* What you should do
In the records that come next, find every line with "size". Return those lines.

* Data to process
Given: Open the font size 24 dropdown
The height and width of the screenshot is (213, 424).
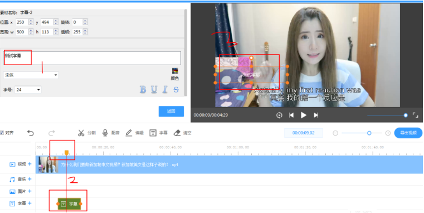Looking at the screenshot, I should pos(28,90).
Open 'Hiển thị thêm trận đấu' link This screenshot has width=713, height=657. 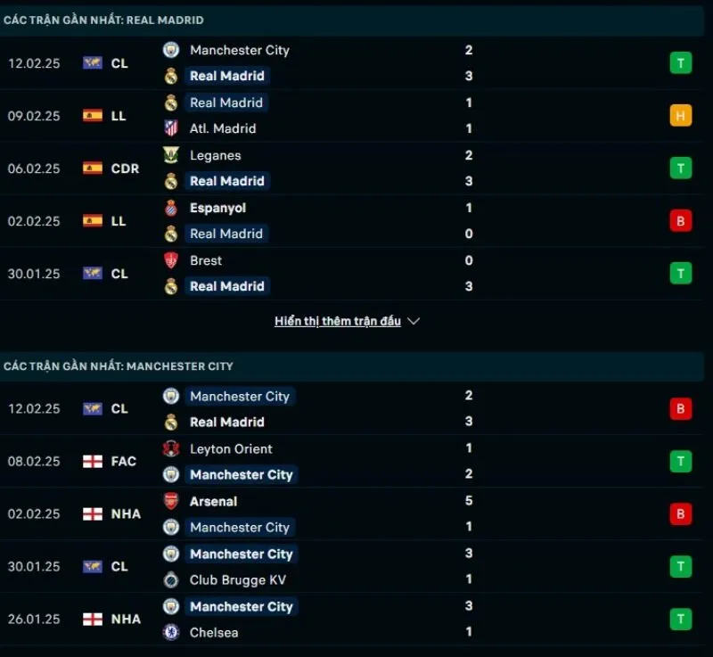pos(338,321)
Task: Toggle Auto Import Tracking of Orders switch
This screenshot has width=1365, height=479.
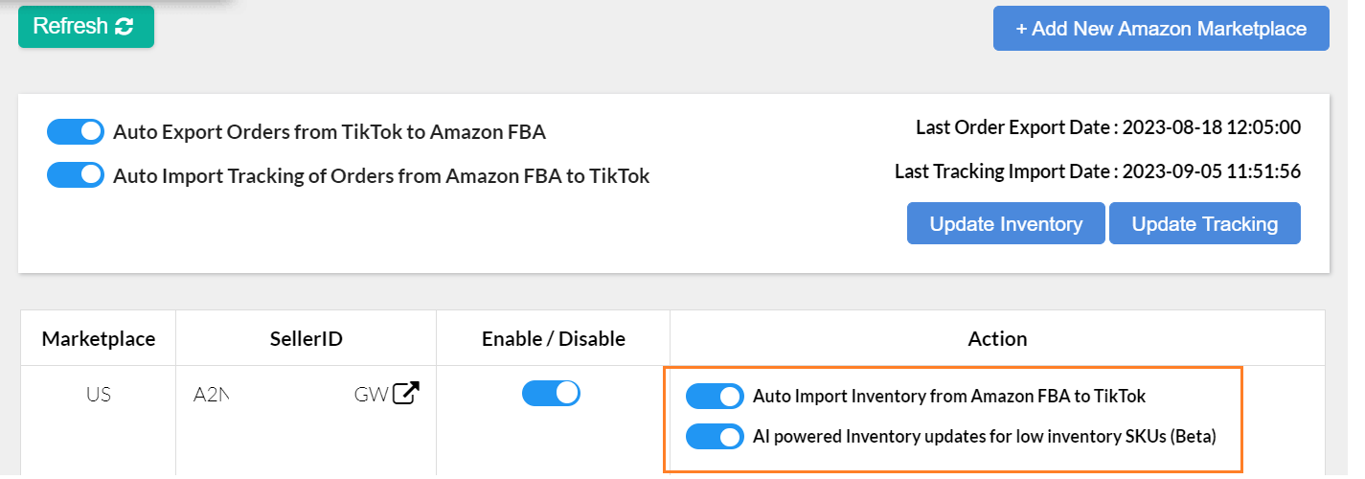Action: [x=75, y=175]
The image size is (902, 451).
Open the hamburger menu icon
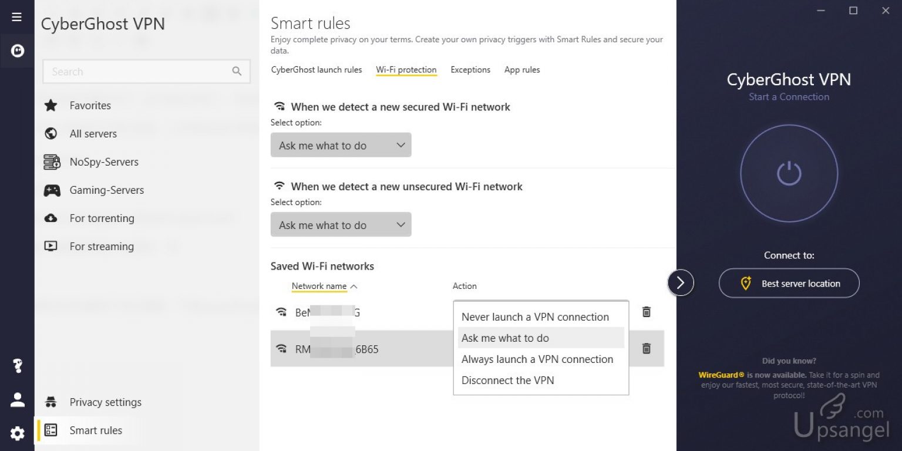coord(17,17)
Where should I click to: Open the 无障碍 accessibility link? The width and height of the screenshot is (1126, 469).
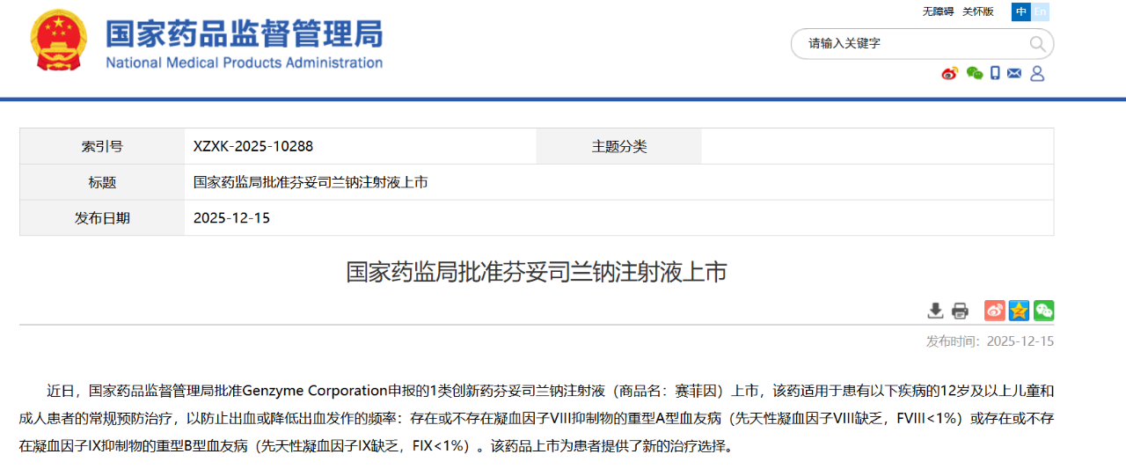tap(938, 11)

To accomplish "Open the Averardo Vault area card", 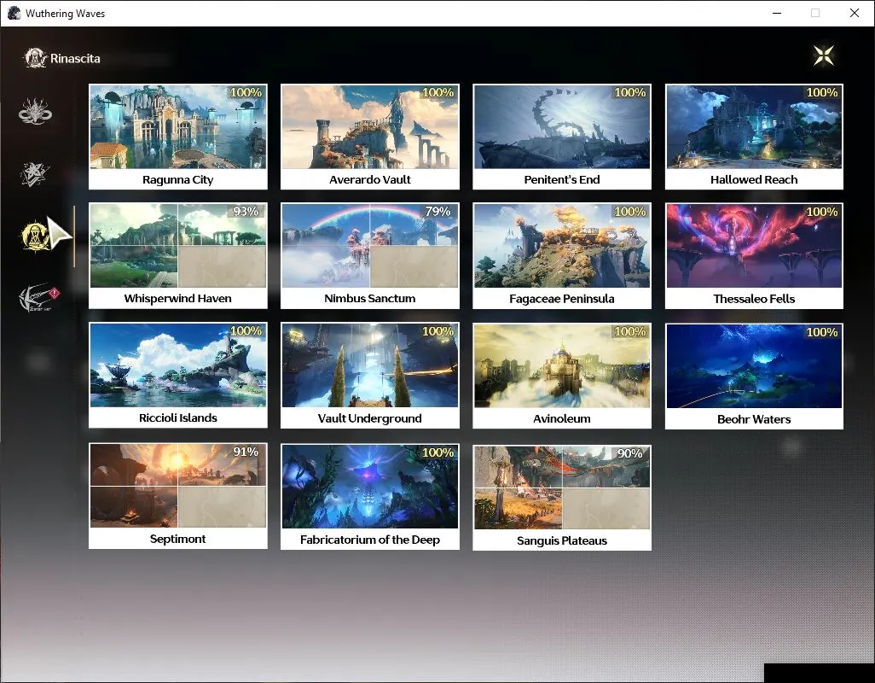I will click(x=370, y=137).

* Output for this exercise
Given: Open the font size 24 dropdown
The image size is (902, 451).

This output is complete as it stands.